On the YouTube screens, there's one of those icons (looks like horizontal bars stacked up I think) and there are two options in there, one of which is generate transcript. Found it not long ago, weird that it's not right out there. Anyway, comes in handy to head off the bitchy trolls who immediately post "summarize" crap.

And my pleasure.

Math be waycisssss?

Thank you! Much appreciated.

My pleasure.

Let me know when they solve the super abrasive moon dust problem.......

Giant hamster balls.

https://www.google.com/search?q=hamster+ball

S.C. Great notes! Thanks for providing. (I think we can dispense with that idea of a German dark side moon base once and for all! :)

Seeing your work go from the lab, to the factory floor, to the real world is one of the most satisfying creative processes in the world.

Just ask the biomeds in Wuhan.

Not so fast. Once the next gen astronerds visit the old landing site, they’ll see if some prankster drew “wash me” (in German) on the side of the LM.

I think we can dispense with that idea of a German dark side moon base once and for all!

Whew, that's a relief. Never mind, boys - it's just a natural formation!

Iron

Could the Moon be useful in our quest to know the Universe? Possibly but not any time soon. The fact is that until we achieve velocity in the 1000 of miles per second rate as opposed to the less than 10 we have now, we are going nowhere.

So in the world of disconnected events, there was a thread on FR not that long ago that talked about the mechanism of Boric Acid and Diatomaceous Earth in killing insects. It worked pretty much the same as moon dust, getting in the joints of the insect and tearing it apart.
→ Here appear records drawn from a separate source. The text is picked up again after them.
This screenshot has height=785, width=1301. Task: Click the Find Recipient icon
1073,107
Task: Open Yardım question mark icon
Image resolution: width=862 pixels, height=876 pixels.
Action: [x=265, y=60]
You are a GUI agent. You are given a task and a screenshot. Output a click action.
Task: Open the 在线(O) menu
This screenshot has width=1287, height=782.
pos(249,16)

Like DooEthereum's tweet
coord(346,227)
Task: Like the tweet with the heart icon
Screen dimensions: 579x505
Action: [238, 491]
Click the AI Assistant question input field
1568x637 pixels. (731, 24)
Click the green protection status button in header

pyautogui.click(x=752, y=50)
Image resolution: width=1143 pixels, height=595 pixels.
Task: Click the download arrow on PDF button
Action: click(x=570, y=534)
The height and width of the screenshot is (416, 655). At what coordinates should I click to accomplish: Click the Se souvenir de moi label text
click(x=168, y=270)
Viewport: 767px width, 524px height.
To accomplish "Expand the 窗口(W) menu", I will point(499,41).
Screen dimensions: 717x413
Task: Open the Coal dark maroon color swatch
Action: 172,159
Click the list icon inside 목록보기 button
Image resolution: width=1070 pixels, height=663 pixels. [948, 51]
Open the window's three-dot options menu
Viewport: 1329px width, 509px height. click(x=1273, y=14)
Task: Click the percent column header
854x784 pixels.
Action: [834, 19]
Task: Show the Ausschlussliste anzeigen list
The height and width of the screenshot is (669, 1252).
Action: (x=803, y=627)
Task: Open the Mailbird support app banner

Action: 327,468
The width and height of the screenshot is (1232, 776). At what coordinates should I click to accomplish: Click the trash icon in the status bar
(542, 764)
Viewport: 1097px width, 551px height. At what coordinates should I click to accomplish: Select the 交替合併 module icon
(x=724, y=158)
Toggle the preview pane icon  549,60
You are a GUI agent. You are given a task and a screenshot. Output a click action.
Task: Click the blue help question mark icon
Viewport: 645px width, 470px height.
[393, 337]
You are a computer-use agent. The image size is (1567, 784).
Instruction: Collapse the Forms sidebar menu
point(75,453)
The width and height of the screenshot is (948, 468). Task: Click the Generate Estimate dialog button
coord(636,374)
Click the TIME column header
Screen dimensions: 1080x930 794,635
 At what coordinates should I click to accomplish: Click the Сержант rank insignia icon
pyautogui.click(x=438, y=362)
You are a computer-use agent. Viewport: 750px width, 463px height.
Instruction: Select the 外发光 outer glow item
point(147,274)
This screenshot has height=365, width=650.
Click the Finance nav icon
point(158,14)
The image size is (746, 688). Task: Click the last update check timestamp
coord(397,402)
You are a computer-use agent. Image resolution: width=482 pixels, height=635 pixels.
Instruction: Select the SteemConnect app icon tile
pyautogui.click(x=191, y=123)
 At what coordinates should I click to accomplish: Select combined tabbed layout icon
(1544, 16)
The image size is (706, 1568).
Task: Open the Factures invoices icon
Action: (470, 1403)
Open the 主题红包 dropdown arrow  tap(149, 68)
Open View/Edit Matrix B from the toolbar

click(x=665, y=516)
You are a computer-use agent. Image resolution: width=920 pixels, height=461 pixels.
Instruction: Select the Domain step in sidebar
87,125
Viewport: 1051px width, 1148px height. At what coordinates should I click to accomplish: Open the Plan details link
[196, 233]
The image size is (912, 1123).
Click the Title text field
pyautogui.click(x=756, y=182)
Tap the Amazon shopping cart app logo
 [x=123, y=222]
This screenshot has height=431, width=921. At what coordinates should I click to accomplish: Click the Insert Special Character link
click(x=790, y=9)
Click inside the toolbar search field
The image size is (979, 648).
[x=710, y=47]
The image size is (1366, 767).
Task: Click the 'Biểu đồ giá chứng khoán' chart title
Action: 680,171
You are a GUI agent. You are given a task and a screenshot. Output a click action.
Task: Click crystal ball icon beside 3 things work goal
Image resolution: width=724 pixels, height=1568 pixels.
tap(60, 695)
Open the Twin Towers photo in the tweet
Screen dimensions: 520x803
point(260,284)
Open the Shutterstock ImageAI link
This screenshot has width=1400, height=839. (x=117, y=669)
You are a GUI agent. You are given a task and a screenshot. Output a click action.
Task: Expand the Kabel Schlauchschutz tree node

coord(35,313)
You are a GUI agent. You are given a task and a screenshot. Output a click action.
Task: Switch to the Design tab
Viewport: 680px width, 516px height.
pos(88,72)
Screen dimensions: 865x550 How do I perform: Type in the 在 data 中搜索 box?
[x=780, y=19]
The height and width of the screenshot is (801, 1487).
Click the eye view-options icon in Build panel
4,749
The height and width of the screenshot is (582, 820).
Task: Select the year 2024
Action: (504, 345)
I wonder how James Burke would treat this as an episode of Connections. /rhetorical

In my late parents’ youth, a mixture of powdered sugar and borax worked well for roaches and ants.

Here’s the topic you mentioned I think:

https://freerepublic.com/focus/bloggers/4070791/posts

Using a pellet (on the interstellar probe) and laser (from orbit) and making the probe large enough to be useful but light and durable, is our only shot right now.

Overly dramatic video title - its lunar dust short answer.